The Lion's Gate: On the Front Lines of the Six Day War
It is easy to see why Steven Pressfield was drawn to the story of the Israeli victory over the combined armies of the Arab countries in the Six-Day War of 1967. Pressfield is best known for GATES OF FIRE, the classic exposition of the Spartan warriors at the gates of Thermopylae, but he is also the author of THE WAR OF ART, in which he develops and shares his theory of Resistance.
Pressfield’s basic concept is that there exists, out there in the ether, an invisible and powerful counterforce called Resistance, which pounces on the artist at the moment of artistic creation and does everything it can to stop the work of art from being produced. Resistance, Pressfield tells us, lies and cheats and fools us into believing that other things are more important than the creation of art. Resistance tells us --- it tells you, it tells me --- that we’re not good enough to create art, that we can’t finish what we start, that no one will care what we do, and those who do care will criticize us and try to tear us down. Resistance, right at this very moment, is telling me that watching a “Kitchen Nightmares” rerun is more important than finishing this review.
"It certainly reads like oral history, and Pressfield undoubtedly has done his homework in interviewing the surviving heroes and presenting their stories."
The job of the artist is about defeating Resistance, overcoming Resistance, leaving Resistance and all its works smoldering in a heap of flaming wreckage. That’s the essence of the Pressfield philosophy, and if it goes a bit too far at times (Pressfield identifies the spouse and children of the writer as potential agents of Resistance, which is more than a bit unfair), it’s a philosophy that’s directed towards the outcome of the production of works of art. Pressfield advocates for hard work, dedication and constant effort, not because it’s a good idea or the right thing to do, but because, if you want to create awesome and lasting works of art, there is no alternative.
For the men of the Israeli air force in the mid-’60s, Resistance was not some amorphous force keeping them from writing book reviews. Resistance appeared in the form of 400 Soviet-built fighters sitting on the runways of Egyptian air force bases. These fighters, if deployed in competent hands, could achieve air superiority over the battlefield, knocking the Israeli jets out of the sky and allowing the numerically superior Arab forces to run roughshod over the Israeli Defense Forces on the ground. An Arab victory would not only mean the defeat of the army and air force but also the destruction of the infant nation of Israel and the decimation of her people. Resistance, in the form of the Egyptian Air Force, must be overcome, because there was no alternative (or, as Pressfield explains, en brera in Hebrew).
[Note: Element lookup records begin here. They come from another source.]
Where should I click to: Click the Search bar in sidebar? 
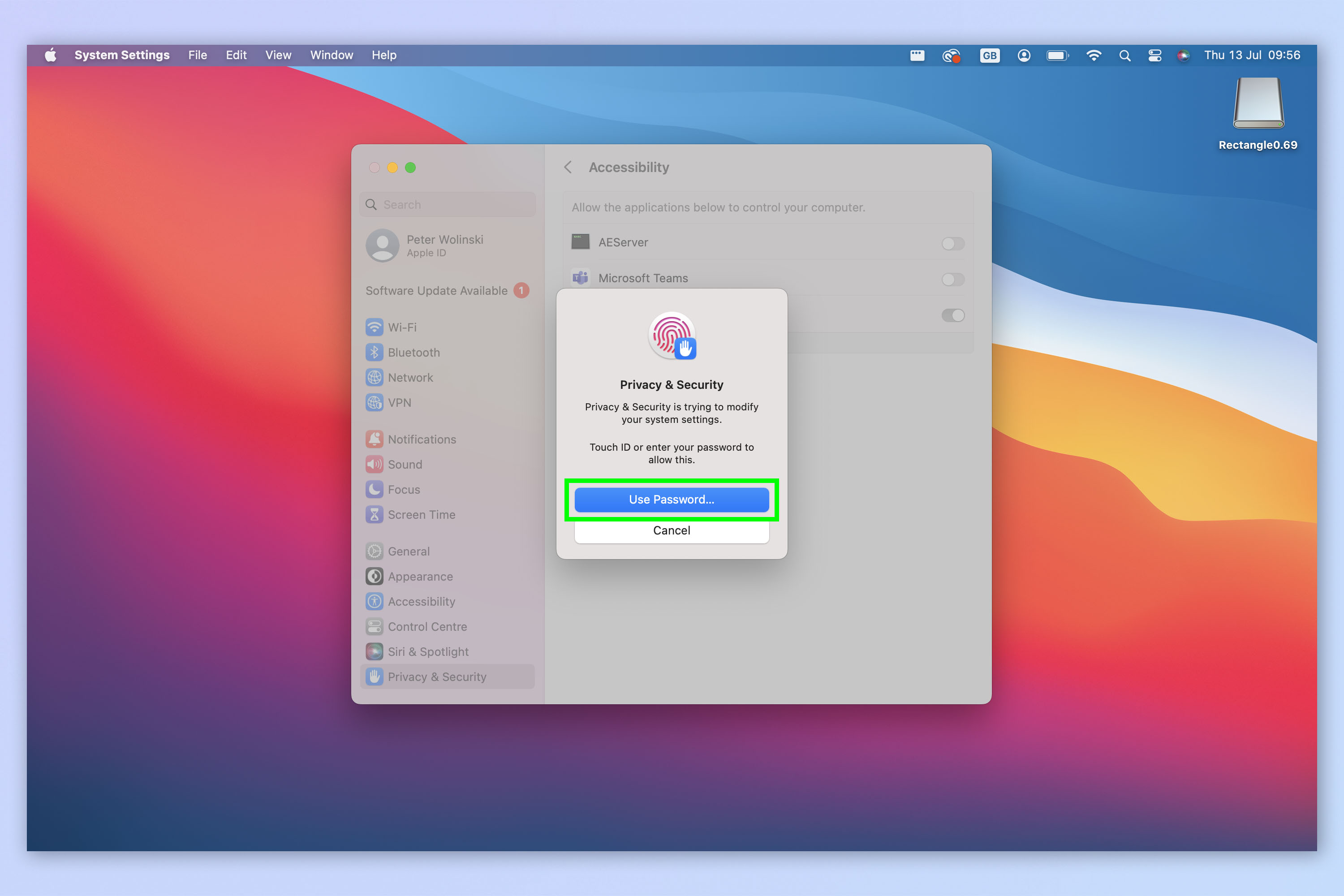(450, 204)
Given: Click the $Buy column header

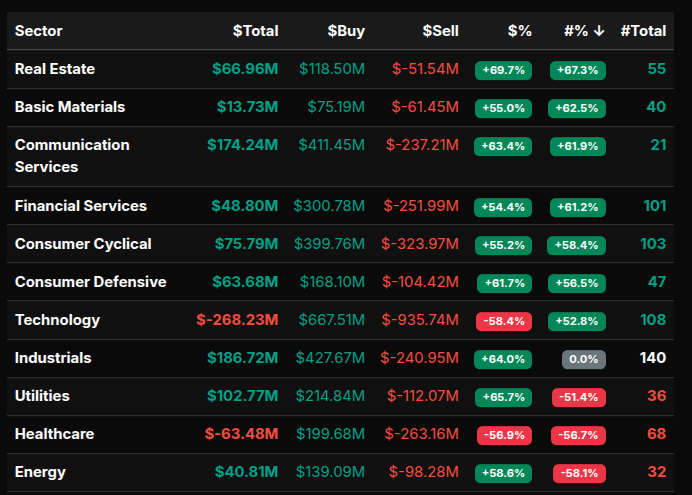Looking at the screenshot, I should coord(346,31).
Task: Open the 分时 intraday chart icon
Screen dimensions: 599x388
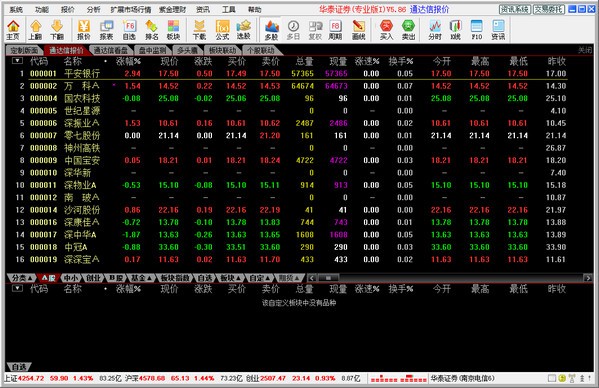Action: [435, 30]
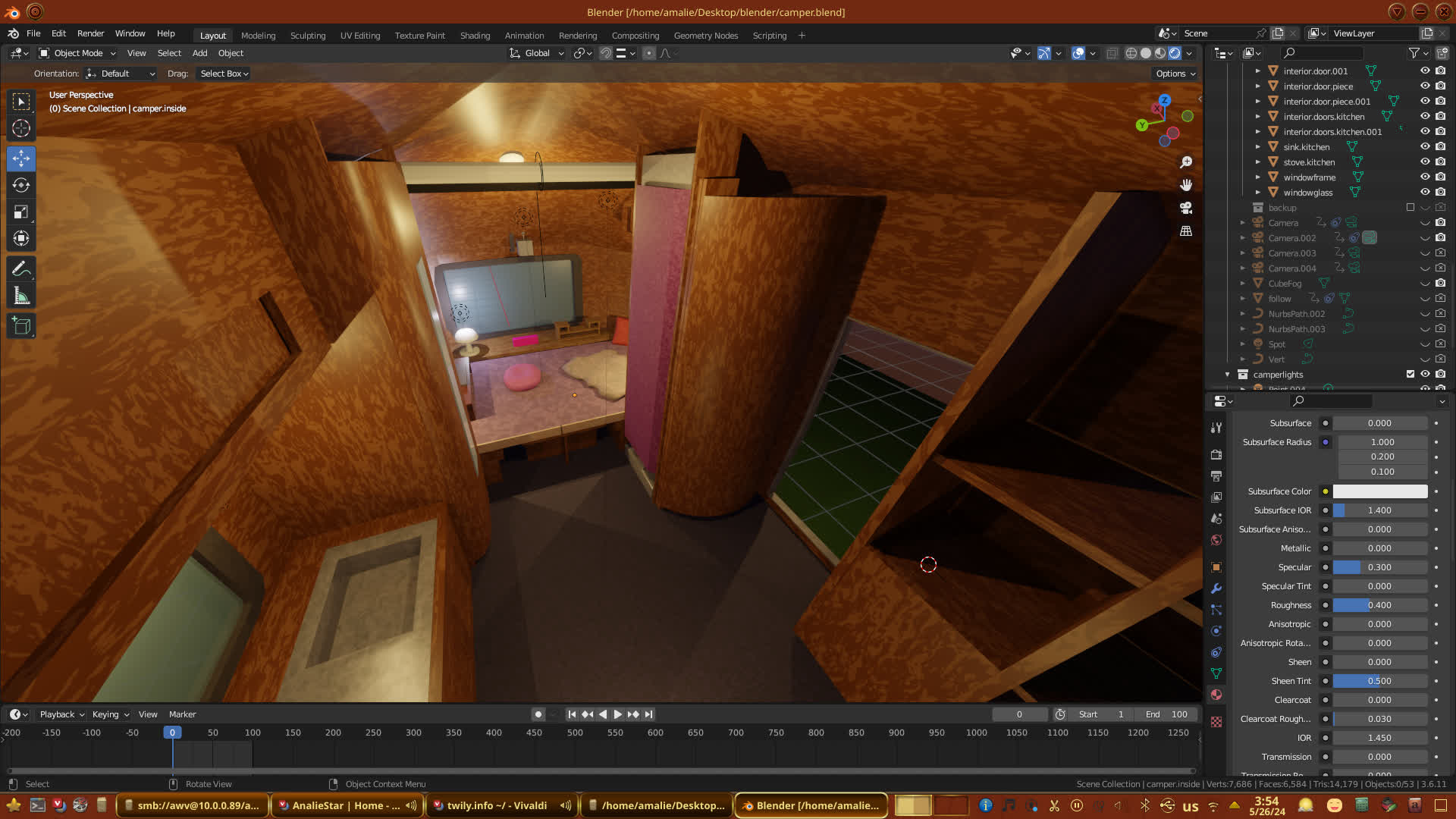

Pressfield takes a great deal of apparent joy in explicating the nuances of the plan. The Israeli fighters had to be armed with bombs, which needed to be launched at a certain angle to blast giant holes in the Egyptian runways. Once the bombs were dropped, the fighters would then have to make a 270-degree turn and three separate strafing passes over the parked Egyptian airplanes to ensure their total destruction. This sort of attack had to happen under the Egyptian radar screen and through clouds of anti-aircraft fire. And the attacks had to occur at each Egyptian facility, all at the same time. It was the sort of mission that would have made your average fictional hero throw up his hands in frustration and leave the country for some other country that was not about to be attacked anytime soon.
THE LION’S GATE is about that mission, the Israeli raid on the emplaced Egyptian fortifications in the Sinai peninsula, the liberation of the Old City of Jerusalem, and the capture of the Golan Heights from Syria. It is the story of a shattering victory against impossible odds, fashioned by doughty warriors.
The book’s structure is that of oral history. It is marketed as a “hybrid history,” and as the publisher has not been incredibly clear as to what that means, I will not try to amplify its meaning here. It certainly reads like oral history, and Pressfield undoubtedly has done his homework in interviewing the surviving heroes and presenting their stories. There is obviously a degree of careful editing, a fair amount of cutting and splicing, and the extended monologues from the long-dead Israeli general Moshe Dayan came from somewhere other than a contemporary interview. I am not sure how much Pressfield contributed to the story as a novel, but there’s certainly nothing intrusive about his methods, whatever they may be.
The story of THE LION’S GATE ends with Israeli victory in 1967. It makes no mention of the long-term consequences of the continued occupation of the West Bank, and only throws in the name Yasser Arafat towards the end of the tale. It is a story of martial victory against formidable odds, and not about the political aftermath. It is a rousing book and an important one, but its focus is not essentially on the long history of the Arab-Israeli conflict. It is the story of the fight against Resistance, transposed into a different setting.